Crystal Kubitsky said:

Brilliant, Austin! I couldn’t have articulated the scenarios and observations any better. Our team’s really are similar in this respect and there’s much we can learn from each other!

Tue, Apr 08, 2008 at 03:23 PM

Jon Moore

Jon Moore said:

Hey, Austin. Very interesting; there are definitely analogs on the engineering side, where we make some compromises to get a feature out the door. Most of the time we try to shrink feature scope rather than sacrifice code quality, which contributes to the gap you mention. Sometimes, though, we jam a feature in, even if it’s not *exactly* the right way, and then we’ve created an “engineering gap” for ourselves.

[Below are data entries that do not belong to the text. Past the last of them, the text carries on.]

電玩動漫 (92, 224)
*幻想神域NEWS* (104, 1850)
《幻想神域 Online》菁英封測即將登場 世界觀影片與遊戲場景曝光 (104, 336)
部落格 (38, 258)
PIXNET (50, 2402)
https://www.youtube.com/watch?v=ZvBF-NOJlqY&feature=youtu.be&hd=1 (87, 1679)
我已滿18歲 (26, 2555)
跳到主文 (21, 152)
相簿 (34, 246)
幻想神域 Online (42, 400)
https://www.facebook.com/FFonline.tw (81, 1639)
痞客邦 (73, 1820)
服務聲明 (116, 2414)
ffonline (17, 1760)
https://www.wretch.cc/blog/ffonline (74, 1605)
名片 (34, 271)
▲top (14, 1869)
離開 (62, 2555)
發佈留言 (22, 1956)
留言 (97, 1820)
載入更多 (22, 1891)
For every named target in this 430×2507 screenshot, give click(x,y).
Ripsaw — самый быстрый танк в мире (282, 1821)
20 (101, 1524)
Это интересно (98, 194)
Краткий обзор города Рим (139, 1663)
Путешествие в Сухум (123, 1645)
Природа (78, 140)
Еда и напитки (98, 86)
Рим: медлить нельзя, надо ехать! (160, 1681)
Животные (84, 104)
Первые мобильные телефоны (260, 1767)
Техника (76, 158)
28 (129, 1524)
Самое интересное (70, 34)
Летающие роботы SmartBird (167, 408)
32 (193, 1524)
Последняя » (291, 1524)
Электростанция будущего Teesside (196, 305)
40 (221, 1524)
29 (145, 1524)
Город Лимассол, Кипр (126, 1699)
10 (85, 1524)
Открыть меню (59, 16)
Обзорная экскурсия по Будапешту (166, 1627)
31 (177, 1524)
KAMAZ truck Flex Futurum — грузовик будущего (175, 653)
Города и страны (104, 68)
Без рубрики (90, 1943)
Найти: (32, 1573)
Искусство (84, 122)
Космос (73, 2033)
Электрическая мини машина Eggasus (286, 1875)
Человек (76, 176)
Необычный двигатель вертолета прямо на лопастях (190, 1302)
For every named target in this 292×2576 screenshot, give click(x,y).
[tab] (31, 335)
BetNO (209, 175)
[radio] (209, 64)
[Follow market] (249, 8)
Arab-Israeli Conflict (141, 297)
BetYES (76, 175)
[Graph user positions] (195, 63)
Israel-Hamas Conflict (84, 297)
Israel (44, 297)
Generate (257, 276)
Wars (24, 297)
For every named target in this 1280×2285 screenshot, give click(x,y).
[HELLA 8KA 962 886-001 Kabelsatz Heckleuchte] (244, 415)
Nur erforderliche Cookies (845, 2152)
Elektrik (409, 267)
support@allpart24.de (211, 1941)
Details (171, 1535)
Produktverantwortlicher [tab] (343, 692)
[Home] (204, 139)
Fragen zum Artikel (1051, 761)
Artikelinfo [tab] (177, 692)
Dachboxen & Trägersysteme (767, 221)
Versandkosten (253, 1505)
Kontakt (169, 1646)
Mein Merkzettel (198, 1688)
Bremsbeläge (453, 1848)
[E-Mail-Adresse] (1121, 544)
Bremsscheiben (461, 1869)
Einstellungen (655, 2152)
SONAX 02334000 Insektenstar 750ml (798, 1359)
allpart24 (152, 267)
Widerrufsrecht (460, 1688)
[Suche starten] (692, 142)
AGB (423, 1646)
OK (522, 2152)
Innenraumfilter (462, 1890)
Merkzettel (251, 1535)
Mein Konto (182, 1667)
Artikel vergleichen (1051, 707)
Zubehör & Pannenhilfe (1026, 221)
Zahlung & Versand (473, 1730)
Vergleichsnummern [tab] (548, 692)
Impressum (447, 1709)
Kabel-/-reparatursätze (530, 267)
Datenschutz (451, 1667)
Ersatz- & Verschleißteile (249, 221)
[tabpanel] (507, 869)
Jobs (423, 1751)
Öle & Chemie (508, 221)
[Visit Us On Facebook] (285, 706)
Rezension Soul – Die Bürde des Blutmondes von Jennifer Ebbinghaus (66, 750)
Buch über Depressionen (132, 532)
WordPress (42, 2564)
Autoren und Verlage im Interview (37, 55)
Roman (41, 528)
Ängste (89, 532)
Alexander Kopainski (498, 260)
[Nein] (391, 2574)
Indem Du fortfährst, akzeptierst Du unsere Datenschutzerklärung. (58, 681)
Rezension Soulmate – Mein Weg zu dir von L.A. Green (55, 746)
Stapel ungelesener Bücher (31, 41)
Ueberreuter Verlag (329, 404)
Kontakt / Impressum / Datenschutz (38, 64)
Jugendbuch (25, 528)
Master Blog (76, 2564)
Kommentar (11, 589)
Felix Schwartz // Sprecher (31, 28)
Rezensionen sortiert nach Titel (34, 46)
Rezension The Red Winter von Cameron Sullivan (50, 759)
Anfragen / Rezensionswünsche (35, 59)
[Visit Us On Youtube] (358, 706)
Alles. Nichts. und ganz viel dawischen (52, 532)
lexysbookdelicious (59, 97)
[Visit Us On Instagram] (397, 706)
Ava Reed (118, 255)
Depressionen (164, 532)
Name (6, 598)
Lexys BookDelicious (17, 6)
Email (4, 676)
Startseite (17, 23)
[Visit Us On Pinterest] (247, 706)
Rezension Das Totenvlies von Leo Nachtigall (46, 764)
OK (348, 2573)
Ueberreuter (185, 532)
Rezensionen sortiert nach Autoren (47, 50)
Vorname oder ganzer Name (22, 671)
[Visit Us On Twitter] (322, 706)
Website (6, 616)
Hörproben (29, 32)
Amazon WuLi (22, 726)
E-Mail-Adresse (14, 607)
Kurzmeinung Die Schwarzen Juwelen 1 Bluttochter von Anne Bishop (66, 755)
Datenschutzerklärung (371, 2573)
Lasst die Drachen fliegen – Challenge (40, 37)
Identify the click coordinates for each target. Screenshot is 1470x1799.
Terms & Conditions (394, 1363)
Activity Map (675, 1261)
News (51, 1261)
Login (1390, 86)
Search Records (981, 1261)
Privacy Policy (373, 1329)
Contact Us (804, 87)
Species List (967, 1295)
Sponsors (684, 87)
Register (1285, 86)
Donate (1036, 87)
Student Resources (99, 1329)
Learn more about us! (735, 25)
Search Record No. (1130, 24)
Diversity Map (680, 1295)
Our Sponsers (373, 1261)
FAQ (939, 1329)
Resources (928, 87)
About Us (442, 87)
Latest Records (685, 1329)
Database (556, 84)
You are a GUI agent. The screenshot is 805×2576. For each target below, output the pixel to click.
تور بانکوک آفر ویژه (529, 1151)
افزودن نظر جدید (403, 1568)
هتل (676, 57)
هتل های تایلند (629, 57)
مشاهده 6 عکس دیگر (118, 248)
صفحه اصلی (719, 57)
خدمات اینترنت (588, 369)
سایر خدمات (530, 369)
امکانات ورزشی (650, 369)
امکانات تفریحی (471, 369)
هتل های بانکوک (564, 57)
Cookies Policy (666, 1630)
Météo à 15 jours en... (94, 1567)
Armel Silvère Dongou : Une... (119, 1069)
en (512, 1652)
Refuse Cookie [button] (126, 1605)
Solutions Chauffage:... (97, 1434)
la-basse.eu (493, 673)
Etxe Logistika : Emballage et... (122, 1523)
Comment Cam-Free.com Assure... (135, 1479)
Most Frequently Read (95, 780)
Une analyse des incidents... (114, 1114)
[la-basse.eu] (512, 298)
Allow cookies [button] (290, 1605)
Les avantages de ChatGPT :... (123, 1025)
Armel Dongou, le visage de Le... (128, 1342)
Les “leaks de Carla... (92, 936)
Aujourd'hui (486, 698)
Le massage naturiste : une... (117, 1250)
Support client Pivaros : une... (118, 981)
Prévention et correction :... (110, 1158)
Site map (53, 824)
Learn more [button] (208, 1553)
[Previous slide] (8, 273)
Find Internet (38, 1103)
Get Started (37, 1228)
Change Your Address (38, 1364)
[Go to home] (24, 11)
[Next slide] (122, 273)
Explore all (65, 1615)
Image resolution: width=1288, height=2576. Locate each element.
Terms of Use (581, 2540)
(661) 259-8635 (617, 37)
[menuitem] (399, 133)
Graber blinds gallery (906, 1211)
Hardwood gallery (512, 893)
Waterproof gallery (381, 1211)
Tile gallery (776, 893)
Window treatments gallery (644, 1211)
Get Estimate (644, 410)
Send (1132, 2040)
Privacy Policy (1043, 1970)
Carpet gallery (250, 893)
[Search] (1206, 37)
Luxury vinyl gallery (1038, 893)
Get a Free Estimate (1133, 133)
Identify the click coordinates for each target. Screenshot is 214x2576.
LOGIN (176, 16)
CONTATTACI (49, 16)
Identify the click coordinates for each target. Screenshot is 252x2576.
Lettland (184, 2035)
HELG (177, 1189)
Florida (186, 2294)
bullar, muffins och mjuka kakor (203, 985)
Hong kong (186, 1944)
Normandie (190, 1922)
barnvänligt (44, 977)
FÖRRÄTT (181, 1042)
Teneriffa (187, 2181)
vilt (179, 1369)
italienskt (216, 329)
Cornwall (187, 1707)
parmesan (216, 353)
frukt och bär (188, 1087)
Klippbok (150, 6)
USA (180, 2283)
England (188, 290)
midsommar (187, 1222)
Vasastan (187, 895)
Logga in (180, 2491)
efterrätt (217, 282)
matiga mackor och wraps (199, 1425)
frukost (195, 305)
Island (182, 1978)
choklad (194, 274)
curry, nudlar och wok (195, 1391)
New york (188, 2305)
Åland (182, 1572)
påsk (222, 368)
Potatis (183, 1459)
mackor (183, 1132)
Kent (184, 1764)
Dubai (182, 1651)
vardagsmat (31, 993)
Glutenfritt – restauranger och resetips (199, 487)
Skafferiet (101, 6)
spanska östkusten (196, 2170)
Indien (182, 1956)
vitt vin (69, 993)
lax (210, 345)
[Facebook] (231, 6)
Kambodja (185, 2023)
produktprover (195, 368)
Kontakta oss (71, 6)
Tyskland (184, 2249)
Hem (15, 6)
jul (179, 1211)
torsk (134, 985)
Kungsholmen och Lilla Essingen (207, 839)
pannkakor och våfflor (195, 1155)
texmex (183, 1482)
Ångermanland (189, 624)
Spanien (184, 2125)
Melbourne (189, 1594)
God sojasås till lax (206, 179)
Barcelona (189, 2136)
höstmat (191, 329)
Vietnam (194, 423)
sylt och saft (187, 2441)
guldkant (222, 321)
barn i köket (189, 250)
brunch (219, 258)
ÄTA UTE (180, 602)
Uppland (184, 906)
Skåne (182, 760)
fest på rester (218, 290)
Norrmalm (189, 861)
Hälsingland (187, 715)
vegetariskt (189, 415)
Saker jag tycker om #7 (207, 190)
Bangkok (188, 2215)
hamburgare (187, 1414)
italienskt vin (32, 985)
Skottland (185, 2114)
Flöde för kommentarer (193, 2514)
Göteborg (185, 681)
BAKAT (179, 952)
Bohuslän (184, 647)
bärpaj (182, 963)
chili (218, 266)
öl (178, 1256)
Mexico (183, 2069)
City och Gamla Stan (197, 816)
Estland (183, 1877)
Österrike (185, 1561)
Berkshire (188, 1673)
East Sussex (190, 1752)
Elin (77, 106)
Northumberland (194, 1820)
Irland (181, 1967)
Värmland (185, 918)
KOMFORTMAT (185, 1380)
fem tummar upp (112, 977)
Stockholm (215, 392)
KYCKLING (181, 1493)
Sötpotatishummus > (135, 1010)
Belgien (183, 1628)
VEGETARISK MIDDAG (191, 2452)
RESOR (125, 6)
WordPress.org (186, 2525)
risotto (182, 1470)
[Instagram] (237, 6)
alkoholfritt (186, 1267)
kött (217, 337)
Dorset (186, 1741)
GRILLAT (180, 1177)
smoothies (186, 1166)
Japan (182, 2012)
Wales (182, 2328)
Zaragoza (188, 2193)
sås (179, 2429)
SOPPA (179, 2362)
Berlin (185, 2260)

We actually track this by maintaining a “tech backlog” and we try to tackle a couple of these things each sprint; perhaps there could be an IA backlog of gaps. If product is into it, perhaps a small amount of each sprint could go into reducing the IA gaps, just like a small amount goes against tech backlog. At the very least, the gap could get documented as a new user story, with the idealized vision virtually stapled to it, so that it doesn’t get forgotten. Probably ought to be part of the sprint review, although if we’re doing the collaboration right, we ought to be able to write that story as soon as we realize we can’t get the whole way there.

Sat, Apr 12, 2008 at 01:24 AM

Austin Govella

Austin Govella said:

Hey Jon!

I found this great article from Jeff Patton on what he calls the “slow software movement’: * http://agileproductdesign.com/blog/slow_software.html

I think your focus on feature scope vs. code quality is really interesting. I prefer to prioritize experience or product quality. I’m more interested in the gestalt of the engineering + the features + the experience.

I feel like a lot of time, the project focuses on engineering or features, which makes sense, since they’re more concrete.

Frankly, the backlog is a ghetto. Things go in and rarely make it back out. There’s a lot of political pressure and shifting priorities that cause this to happen, so it’s not the backlogs fault, but that definitely means the backlog, by itself, isn’t a good answer.

We used to have the “IA bucket”. That seemed to work well. Maybe re-instituting the bucket would be a good thing? We used to use it for bug fixes, features, and design scrubs: all the “experience” things. And maybe there should also be an “engineering bucket”?

Definitely, we should write a ticket as soon as the gap appears. That’s an awesome idea.

Tue, Apr 15, 2008 at 01:01 PM

Jon Moore

Jon Moore said:

Liked the “slow software” article. We’ve definitely started to go down this path somewhat, so I think there would be some traction with the team on this. This can be seen by trying to write our user stories to be end-user-centric (rather than ones that begin “as a product manager, I want”) plus I think our iterations are starting to look like “one big, deep, new feature plus a bunch of minor cleanup tasks.”

Re: backlog. I think the IA bucket was what I was trying to describe in my previous comment (I just forgot what we called it). We do already have the “engineering bucket” that gets filled by things off the “tech backlog.” Incidentally, the tech backlog is maintained by the engineers, so perhaps IA could maintain the UX backlog, and pick off a couple of things to suggest for each sprint a la the engineers and the tech backlog.

As far as the backlog being a ghetto, I think you’re right, but I also think this is a factor of having a very full roadmap of ideas and a fixed capacity for turning those into production code. Also, I think the gaps you’re talking about may not be all that bad—we may end up revamping or removing a feature before we get around to getting it all the way to perfect. To me, this is one of the benefits of timeboxing a sprint—it forces you to make the tradeoffs between have 80% now or wait for 100% later. And the choice isn’t always 80% now—just yesterday we had the product team push a story to the next sprint rather than implement a degraded version of it.